◆ Document section
+ + +
Character Acting in Anime

“Character Acting in Anime” in The Cambridge Companion to Manga and Anime, edited by Jaqueline Berndt. Cambridge University Press: Cambridge, U.K.; New York. 2024: 146-157.

When attention is paid to the ways characters perform and are performed in anime narratives, it becomes apparent that there are certain regularly utilized approaches to the character acting widespread in anime’s animation. Two of the most prominent modes of performance have been called embodied acting and figurative acting. Each uses distinct techniques to act out a specific character’s personality and, in the process, imply different notions of selfhood. This chapter examines the specific utilization of embodied and figurative acting in Yūri!!! on Ice and how these interrelated modes of performance dovetail with the narrative. Through its balancing of embodied and figurative modes of performance, the anime moves between an individualized self whose interior is expressed externally and an open acknowledgment of the interrelation of external others in the performance of self and gender.

動畫行爲者的演出:跨越疆域與身體 (“Performing Anime’s Actors: Across Borders, Across Bodies,” translated into Chinese by Ming Hong Tu)

Link to book: 「動畫行爲者的演出:跨越疆域與身體」(“Performing Anime’s Actors: Across Borders, Across Bodies,” translated into Chinese by Ming Hong Tu) in 『故事與另外的世界:台灣 ACG 研究學會年會論文集1』, edited by Ding Gang Liu, Yiyun Li (奇異果文創事業有限公司: 台北, 2023)
+ + +
◆ To do
According to the chapter summary on character acting in anime, which anime does the chapter examine?

[Screen grounding records]
+ + +
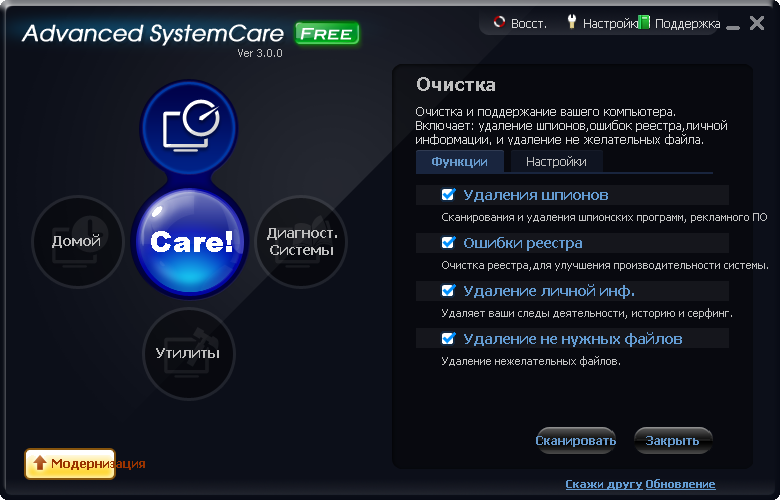Open Настройки wrench icon in the title bar

pos(572,22)
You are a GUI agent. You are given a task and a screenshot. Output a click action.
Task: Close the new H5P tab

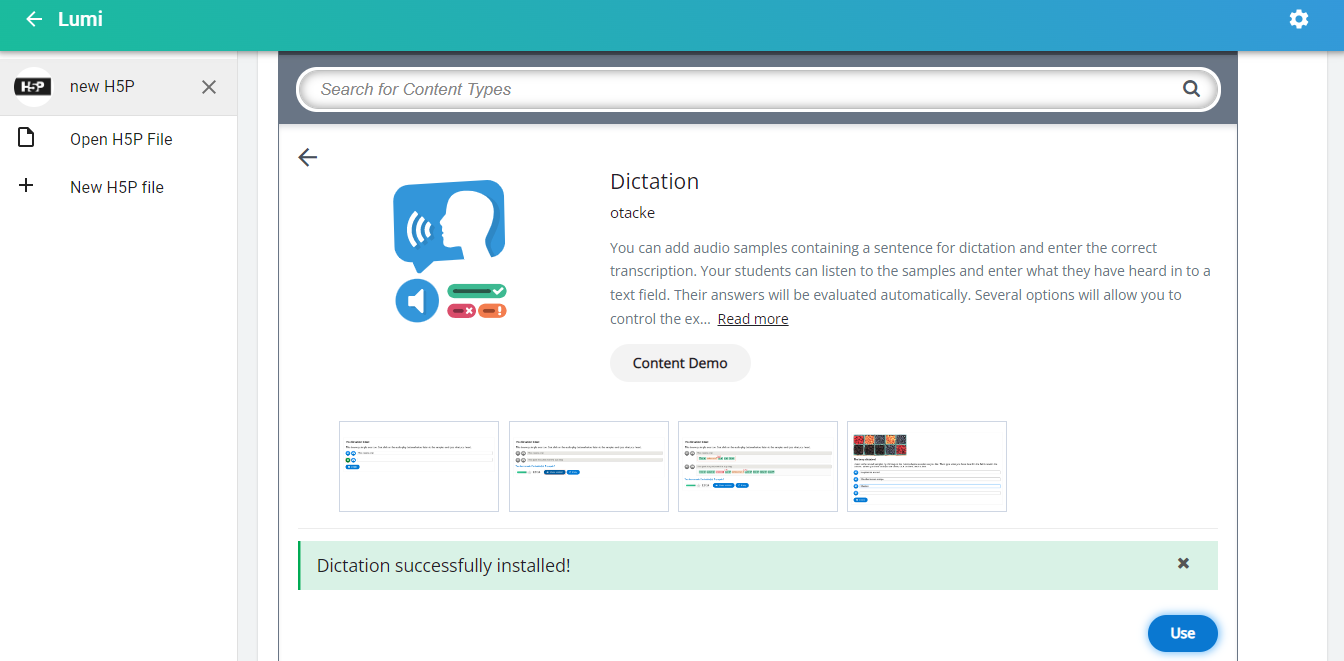pos(209,87)
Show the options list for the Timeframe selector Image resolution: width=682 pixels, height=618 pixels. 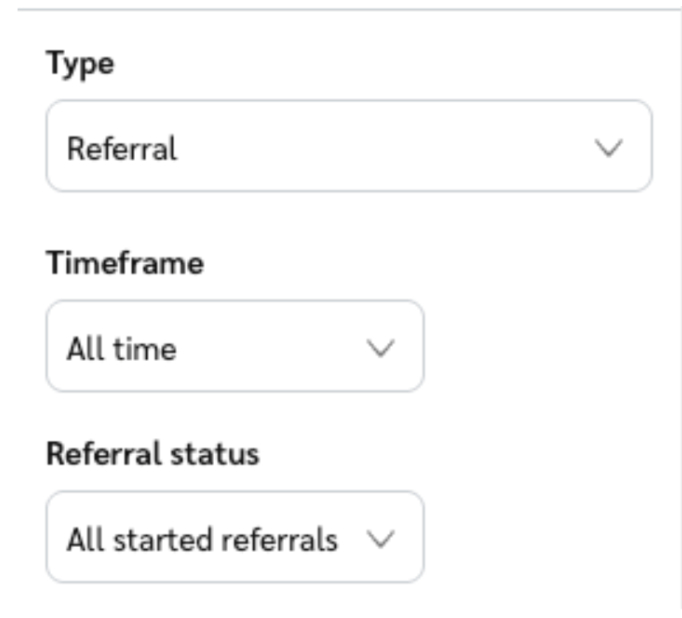pos(234,346)
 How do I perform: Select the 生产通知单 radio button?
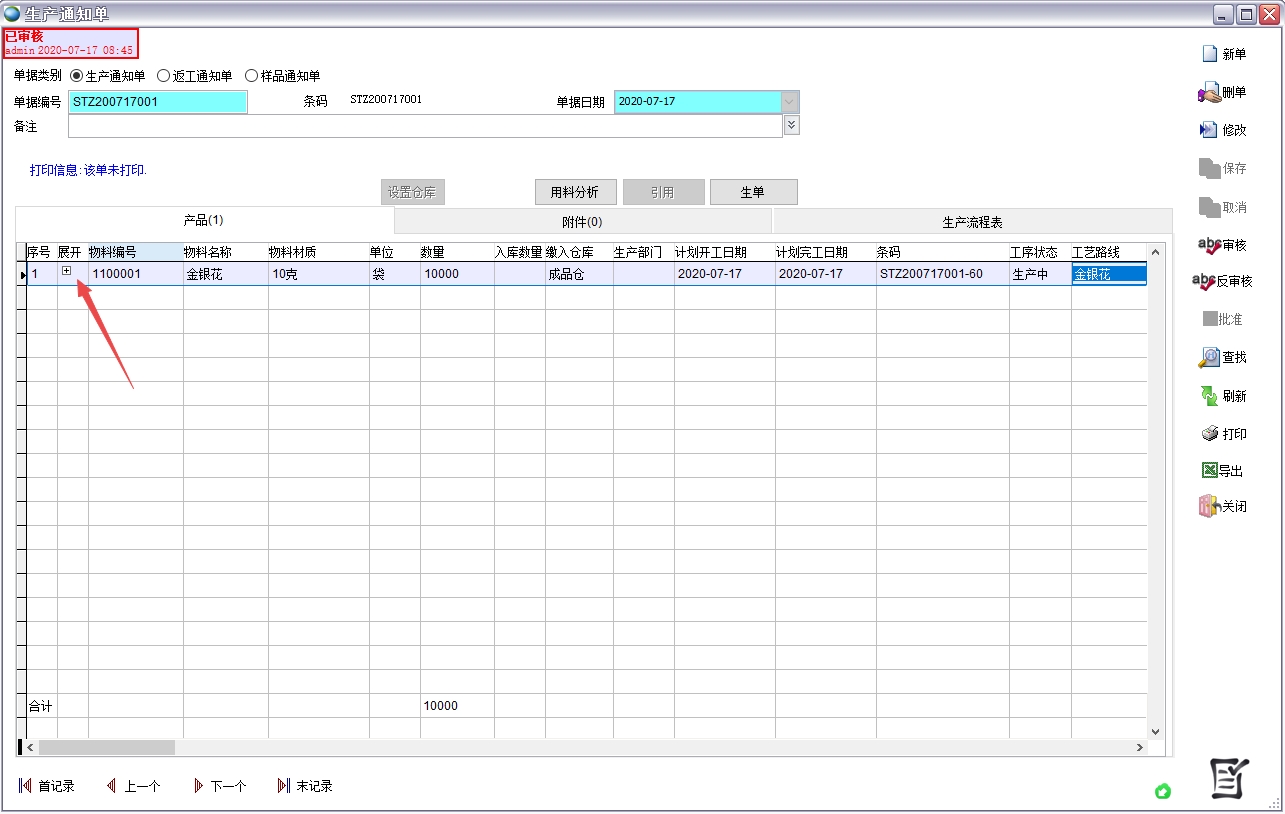(77, 76)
+ + +
◆ In response
Yūri!!! on Ice